La récréation ne dure pas très longtemps : elle se dit qu'elle peut tout à fait attendre patiemment la sonnerie annonçant la reprise des cours. Assise sur un banc près de la porte du bâtiment, elle observe les enfants qui jouent au basket, se courent après en criant ou, pour les plus petits -les CP - font du toboggan ou s'évertuent à grimper dans la cage à écureuil situé au fond de la cour.
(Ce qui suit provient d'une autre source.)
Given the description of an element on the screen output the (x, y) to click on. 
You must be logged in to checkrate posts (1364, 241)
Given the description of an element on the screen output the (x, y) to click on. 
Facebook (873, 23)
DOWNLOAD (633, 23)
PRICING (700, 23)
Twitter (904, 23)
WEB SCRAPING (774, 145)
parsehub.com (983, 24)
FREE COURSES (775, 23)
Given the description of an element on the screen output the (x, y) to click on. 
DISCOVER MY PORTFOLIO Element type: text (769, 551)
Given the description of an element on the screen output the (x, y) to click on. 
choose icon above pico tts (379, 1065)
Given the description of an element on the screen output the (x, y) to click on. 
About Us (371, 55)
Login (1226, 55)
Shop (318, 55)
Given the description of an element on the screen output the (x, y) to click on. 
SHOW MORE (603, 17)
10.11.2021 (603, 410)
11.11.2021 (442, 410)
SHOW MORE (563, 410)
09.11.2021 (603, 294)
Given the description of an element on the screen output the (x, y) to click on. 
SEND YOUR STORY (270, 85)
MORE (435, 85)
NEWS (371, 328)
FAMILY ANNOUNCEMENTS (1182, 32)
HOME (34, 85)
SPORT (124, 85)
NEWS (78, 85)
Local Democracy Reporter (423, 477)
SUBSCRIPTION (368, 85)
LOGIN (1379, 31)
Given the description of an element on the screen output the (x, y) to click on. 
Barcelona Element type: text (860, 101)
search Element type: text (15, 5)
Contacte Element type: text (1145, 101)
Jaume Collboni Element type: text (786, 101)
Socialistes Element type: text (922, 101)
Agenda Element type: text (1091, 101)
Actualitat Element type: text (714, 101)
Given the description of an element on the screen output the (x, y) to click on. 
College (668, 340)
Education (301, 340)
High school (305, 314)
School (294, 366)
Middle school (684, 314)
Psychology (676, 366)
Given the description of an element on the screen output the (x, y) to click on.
Ce n'est que son premier jour, elle arrive en cours d'année. Aussi se raisonne-t-elle, et finit par se dire qu'elle se fera sans doute des amis progressivement. De toute façon, elle a toujours un livre et un cahier de dessin dans son sac : elle pensera à les prendre avec elle lors de la récréation de l'après-midi pour passer le temps. Comme elle est fille unique, elle sait s'occuper et s'amuser toute seule. Cela ne lui a jamais posé de problème. Bien sûr, lorsqu'elle habitait dans la banlieue parisienne, elle avait plusieurs très bonnes copines qu'elle pouvait voir les samedis après-midi ou pendant ses cours de danse classique et de GRS. Soudain, ses amies lui manquent beaucoup. Elle se promet de téléphoner à Amélie le soir-même afin de lui raconter cette étrange - et désagréable - rentrée. Heureusement, la maîtresse est vraiment super : elle explique tout de manière claire, et, si elle semble assez stricte, elle est aussi assez rigolote et sait faire rendre ludiques certaines leçons qui auraient pu être rébarbatives.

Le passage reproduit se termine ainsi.